But he did give results. He was the first one to point out that certain parts of the victims’ brains were missing. He was right, all the victims were missing a lower part from the brain. what exact organ the killer wanted we were not yet sure but Nishanth was convinced it was the hypothalamus. It was the only lead we had had in weeks. And somehow his being so effective at what he did made everyone hate him more.

By the second week, the station was abuzz with rumors about him. They said he had shot two people dead in a previous case. He had been suspended for that, that and spitting in his senior’s face. He went through partners like crazy, was another rumor. He had a kind of record in the number of partners a single officer had had in the department. A more serious rumor claimed he had done a stint at NIMHANS psychiatric institute for a nervous breakdown a few years ago. He was antisocial and depressed and probably addicted to god knows what. But you did not need rumors to tell you that.
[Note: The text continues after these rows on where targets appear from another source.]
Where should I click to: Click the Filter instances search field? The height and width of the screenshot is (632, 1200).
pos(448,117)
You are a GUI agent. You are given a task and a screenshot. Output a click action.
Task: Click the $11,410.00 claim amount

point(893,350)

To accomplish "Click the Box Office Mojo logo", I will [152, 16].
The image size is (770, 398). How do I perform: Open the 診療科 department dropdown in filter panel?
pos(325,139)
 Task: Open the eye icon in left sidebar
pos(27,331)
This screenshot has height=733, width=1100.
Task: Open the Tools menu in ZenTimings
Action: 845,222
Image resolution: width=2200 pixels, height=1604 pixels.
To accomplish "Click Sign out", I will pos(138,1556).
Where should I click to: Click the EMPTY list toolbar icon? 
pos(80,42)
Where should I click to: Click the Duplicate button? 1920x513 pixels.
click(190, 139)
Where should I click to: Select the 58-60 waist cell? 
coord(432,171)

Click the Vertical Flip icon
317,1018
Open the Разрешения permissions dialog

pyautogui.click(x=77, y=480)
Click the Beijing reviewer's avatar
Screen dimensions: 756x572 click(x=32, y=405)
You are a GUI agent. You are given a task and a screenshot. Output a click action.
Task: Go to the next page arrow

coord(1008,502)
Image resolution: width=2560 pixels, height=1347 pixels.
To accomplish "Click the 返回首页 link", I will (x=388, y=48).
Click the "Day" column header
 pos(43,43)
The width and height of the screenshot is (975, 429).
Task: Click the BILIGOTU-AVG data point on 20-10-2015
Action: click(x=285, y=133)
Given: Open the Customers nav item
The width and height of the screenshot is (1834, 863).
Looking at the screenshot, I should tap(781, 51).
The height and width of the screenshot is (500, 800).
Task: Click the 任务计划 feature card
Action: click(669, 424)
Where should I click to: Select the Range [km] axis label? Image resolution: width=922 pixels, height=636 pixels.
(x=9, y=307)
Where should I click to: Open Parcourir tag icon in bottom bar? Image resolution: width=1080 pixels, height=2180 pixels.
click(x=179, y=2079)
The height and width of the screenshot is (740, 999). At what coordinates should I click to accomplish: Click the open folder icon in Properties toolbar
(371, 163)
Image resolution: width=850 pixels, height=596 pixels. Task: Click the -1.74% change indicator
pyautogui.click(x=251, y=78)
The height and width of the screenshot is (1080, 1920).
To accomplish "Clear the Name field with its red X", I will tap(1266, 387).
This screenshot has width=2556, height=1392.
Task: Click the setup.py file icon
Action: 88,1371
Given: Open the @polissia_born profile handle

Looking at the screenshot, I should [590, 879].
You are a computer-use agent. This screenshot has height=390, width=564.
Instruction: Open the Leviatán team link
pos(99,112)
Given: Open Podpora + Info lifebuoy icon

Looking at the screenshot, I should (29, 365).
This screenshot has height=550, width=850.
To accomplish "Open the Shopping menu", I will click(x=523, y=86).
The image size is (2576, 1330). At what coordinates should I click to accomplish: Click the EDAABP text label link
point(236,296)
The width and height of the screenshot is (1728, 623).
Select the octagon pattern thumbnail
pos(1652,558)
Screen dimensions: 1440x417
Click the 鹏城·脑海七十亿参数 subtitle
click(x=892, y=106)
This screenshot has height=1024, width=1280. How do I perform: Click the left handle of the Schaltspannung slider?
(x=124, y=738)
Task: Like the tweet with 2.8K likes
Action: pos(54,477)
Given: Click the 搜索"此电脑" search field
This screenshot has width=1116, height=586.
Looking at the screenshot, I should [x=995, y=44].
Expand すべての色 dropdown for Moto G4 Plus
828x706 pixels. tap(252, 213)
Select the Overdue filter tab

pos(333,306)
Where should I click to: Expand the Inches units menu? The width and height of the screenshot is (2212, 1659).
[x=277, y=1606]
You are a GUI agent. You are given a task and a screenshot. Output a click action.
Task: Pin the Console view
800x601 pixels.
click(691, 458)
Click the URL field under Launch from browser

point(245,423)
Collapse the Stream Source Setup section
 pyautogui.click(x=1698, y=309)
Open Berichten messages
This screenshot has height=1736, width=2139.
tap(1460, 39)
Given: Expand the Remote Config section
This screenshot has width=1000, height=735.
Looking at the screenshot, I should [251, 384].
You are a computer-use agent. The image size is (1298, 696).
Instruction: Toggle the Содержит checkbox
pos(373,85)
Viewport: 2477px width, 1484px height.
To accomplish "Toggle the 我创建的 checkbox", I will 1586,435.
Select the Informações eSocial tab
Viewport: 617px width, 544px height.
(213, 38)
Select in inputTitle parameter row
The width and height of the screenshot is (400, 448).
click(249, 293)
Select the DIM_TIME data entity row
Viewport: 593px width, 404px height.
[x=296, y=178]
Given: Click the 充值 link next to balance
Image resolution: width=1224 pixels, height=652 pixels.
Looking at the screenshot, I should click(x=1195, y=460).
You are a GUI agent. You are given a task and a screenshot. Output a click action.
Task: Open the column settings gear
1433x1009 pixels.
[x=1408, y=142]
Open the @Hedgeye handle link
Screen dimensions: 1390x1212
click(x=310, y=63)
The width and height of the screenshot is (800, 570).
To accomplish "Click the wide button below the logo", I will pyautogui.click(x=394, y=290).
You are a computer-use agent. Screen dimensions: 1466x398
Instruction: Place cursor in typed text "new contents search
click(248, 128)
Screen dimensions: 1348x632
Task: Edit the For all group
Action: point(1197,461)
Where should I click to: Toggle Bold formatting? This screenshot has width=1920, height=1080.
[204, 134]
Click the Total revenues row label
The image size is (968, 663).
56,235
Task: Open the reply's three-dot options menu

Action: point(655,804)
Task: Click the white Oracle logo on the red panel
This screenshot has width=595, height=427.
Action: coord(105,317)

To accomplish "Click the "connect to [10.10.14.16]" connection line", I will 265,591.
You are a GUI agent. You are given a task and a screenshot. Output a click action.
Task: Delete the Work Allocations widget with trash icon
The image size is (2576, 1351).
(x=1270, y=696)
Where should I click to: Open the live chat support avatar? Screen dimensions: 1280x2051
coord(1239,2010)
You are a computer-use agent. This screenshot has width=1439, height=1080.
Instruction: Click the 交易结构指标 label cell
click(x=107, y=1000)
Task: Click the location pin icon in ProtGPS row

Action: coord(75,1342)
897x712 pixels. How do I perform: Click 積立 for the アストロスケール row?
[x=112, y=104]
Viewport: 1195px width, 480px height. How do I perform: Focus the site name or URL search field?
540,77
I could have pulled his files and read up about him, but it felt wrong to do so. So I never really found out if his brother did really drown before his eyes when he was young. Or if his parents split because of it and blamed him for his brother’s death. I seemed like a real possibility though. His wife of a few years had left him. He did not have any children which seemed like a kindness. I would not say I liked him, but I tolerated him.  I was also shit scared of him. He once told me humanity was a mistake and we should all kill ourselves. His philosophy would have made the most hard core nihilst cry like a child. Soon, I was the only one who even dared to acknowledge his presence.

You would think it would be easier to deal with a person over time. But Nishanth was beyond that. Within a month it became clear that the only reason he was with was because he was really helping the case. The seniors had told me that he would be off the force the moment the case was solved.

And solve it he did! He came up with a theory that the killer believed he had to ingest hypothalamus to stay alive. And when he could not get human, he would have to make do with those of large animals. We canvassed most of the meat suppliers in the city in the hopes of catching anything bizarre. Just as our seniors were about to pull the plug on the investigation, we found a courier. The guy carried several cow and goat heads every week to a spot outside the city. We followed him to an isolated farmhouse. What we found there was what nightmares are composed of. There were skulls and half eaten brains of animals all over the place. And the butcher was about to claim his fourth victim, a girl of around twelve years. Nishanth shot him straight in the head. No discussion, no negotiations. And for once I agreed with him.

He was praised as a hero in the media. He hated it, so I took most of the limelight. He was soon relegated to his corner of the office. He kept poring over the photos again and again. Said we had missed something and shouted at us all for being stupid enough not to see it. We had all had enough of him. He was dispatched  and rather rudely. He cursed us all as he packed his belongings and left. I tried to contact him again, a few times, but he never replied. No one knew what happened to him. He just seemed to have fallen off the map.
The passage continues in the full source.